● Entries provided:
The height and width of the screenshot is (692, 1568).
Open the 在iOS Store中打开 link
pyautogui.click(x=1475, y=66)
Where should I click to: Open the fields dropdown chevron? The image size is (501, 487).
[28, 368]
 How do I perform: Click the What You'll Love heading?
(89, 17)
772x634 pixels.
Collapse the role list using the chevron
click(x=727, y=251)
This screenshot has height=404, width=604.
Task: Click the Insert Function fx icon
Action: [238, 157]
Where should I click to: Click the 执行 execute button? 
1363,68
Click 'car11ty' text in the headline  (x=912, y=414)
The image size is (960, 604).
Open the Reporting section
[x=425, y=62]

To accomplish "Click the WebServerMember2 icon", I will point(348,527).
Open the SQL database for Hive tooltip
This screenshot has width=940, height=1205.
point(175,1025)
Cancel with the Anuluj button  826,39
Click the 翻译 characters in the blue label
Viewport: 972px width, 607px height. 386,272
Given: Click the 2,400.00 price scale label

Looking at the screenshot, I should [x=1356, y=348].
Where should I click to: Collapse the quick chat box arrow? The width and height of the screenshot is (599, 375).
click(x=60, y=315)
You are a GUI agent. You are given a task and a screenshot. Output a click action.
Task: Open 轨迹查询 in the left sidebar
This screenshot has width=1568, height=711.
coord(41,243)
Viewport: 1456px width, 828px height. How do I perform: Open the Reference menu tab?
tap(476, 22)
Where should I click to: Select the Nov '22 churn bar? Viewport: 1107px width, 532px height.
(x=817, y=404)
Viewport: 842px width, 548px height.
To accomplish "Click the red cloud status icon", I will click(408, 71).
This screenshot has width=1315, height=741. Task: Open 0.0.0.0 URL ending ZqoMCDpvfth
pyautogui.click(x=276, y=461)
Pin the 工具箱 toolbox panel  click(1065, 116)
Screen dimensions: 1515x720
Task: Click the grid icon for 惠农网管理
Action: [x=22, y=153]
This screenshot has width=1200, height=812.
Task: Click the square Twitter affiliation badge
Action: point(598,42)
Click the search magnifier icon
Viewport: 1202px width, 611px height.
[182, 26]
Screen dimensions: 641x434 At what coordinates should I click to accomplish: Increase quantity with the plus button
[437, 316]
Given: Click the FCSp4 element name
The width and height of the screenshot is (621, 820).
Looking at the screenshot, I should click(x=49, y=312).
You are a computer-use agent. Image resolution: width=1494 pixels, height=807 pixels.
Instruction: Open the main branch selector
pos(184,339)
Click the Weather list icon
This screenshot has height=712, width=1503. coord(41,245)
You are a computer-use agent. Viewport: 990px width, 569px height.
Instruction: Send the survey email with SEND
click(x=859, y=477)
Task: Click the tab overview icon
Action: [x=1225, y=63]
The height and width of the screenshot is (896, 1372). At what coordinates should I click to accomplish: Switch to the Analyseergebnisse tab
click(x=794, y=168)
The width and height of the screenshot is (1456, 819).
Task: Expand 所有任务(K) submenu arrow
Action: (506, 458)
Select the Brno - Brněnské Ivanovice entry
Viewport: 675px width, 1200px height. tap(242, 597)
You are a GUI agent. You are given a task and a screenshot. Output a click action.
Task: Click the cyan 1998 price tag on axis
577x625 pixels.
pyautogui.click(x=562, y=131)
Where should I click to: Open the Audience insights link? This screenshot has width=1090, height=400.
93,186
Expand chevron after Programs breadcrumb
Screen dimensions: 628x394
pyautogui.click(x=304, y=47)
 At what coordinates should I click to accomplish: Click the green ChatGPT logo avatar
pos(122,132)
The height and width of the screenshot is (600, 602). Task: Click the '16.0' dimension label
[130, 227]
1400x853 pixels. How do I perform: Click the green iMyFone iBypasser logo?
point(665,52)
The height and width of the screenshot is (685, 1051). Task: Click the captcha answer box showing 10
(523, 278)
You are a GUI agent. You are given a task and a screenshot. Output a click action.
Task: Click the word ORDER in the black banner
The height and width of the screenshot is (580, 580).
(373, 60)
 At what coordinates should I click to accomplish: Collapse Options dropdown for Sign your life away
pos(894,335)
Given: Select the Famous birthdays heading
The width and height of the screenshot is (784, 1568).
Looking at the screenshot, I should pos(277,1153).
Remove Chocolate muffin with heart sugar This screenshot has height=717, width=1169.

● The problem: Rewrite all of the records above, replacing "Where should I click to" with "Where do I click to" wherever it appears and leaving everything else unchanged.

● Exercise solution:
The height and width of the screenshot is (692, 1568).
Open the 在iOS Store中打开 link
pyautogui.click(x=1475, y=66)
Where do I click to: Open the fields dropdown chevron? The image size is (501, 487).
[28, 368]
 How do I perform: Click the What You'll Love heading?
(89, 17)
772x634 pixels.
Collapse the role list using the chevron
click(x=727, y=251)
This screenshot has height=404, width=604.
Task: Click the Insert Function fx icon
Action: [238, 157]
Where do I click to: Click the 执行 execute button? 
1363,68
Click 'car11ty' text in the headline  (x=912, y=414)
The image size is (960, 604).
Open the Reporting section
[x=425, y=62]

To accomplish "Click the WebServerMember2 icon", I will point(348,527).
Open the SQL database for Hive tooltip
This screenshot has width=940, height=1205.
point(175,1025)
Cancel with the Anuluj button  826,39
Click the 翻译 characters in the blue label
Viewport: 972px width, 607px height. 386,272
Given: Click the 2,400.00 price scale label

Looking at the screenshot, I should [x=1356, y=348].
Where do I click to: Collapse the quick chat box arrow? The width and height of the screenshot is (599, 375).
click(x=60, y=315)
You are a GUI agent. You are given a task and a screenshot. Output a click action.
Task: Open 轨迹查询 in the left sidebar
This screenshot has width=1568, height=711.
coord(41,243)
Viewport: 1456px width, 828px height. How do I perform: Open the Reference menu tab?
tap(476, 22)
Where do I click to: Select the Nov '22 churn bar? Viewport: 1107px width, 532px height.
(x=817, y=404)
Viewport: 842px width, 548px height.
To accomplish "Click the red cloud status icon", I will click(408, 71).
This screenshot has width=1315, height=741. Task: Open 0.0.0.0 URL ending ZqoMCDpvfth
pyautogui.click(x=276, y=461)
Pin the 工具箱 toolbox panel  click(1065, 116)
Screen dimensions: 1515x720
Task: Click the grid icon for 惠农网管理
Action: [x=22, y=153]
This screenshot has width=1200, height=812.
Task: Click the square Twitter affiliation badge
Action: point(598,42)
Click the search magnifier icon
Viewport: 1202px width, 611px height.
[182, 26]
Screen dimensions: 641x434 At what coordinates should I click to accomplish: Increase quantity with the plus button
[437, 316]
Given: Click the FCSp4 element name
The width and height of the screenshot is (621, 820).
Looking at the screenshot, I should click(x=49, y=312).
You are a computer-use agent. Image resolution: width=1494 pixels, height=807 pixels.
Instruction: Open the main branch selector
pos(184,339)
Click the Weather list icon
This screenshot has height=712, width=1503. coord(41,245)
You are a computer-use agent. Viewport: 990px width, 569px height.
Instruction: Send the survey email with SEND
click(x=859, y=477)
Task: Click the tab overview icon
Action: [x=1225, y=63]
The height and width of the screenshot is (896, 1372). At what coordinates should I click to accomplish: Switch to the Analyseergebnisse tab
click(x=794, y=168)
The width and height of the screenshot is (1456, 819).
Task: Expand 所有任务(K) submenu arrow
Action: (506, 458)
Select the Brno - Brněnské Ivanovice entry
Viewport: 675px width, 1200px height. tap(242, 597)
You are a GUI agent. You are given a task and a screenshot. Output a click action.
Task: Click the cyan 1998 price tag on axis
577x625 pixels.
pyautogui.click(x=562, y=131)
Where do I click to: Open the Audience insights link? This screenshot has width=1090, height=400.
93,186
Expand chevron after Programs breadcrumb
Screen dimensions: 628x394
pyautogui.click(x=304, y=47)
 At what coordinates should I click to accomplish: Click the green ChatGPT logo avatar
pos(122,132)
The height and width of the screenshot is (600, 602). Task: Click the '16.0' dimension label
[130, 227]
1400x853 pixels. How do I perform: Click the green iMyFone iBypasser logo?
point(665,52)
The height and width of the screenshot is (685, 1051). Task: Click the captcha answer box showing 10
(523, 278)
You are a GUI agent. You are given a task and a screenshot. Output a click action.
Task: Click the word ORDER in the black banner
The height and width of the screenshot is (580, 580).
(373, 60)
 At what coordinates should I click to accomplish: Collapse Options dropdown for Sign your life away
pos(894,335)
Given: Select the Famous birthdays heading
The width and height of the screenshot is (784, 1568).
Looking at the screenshot, I should pos(277,1153).
Remove Chocolate muffin with heart sugar This screenshot has height=717, width=1169.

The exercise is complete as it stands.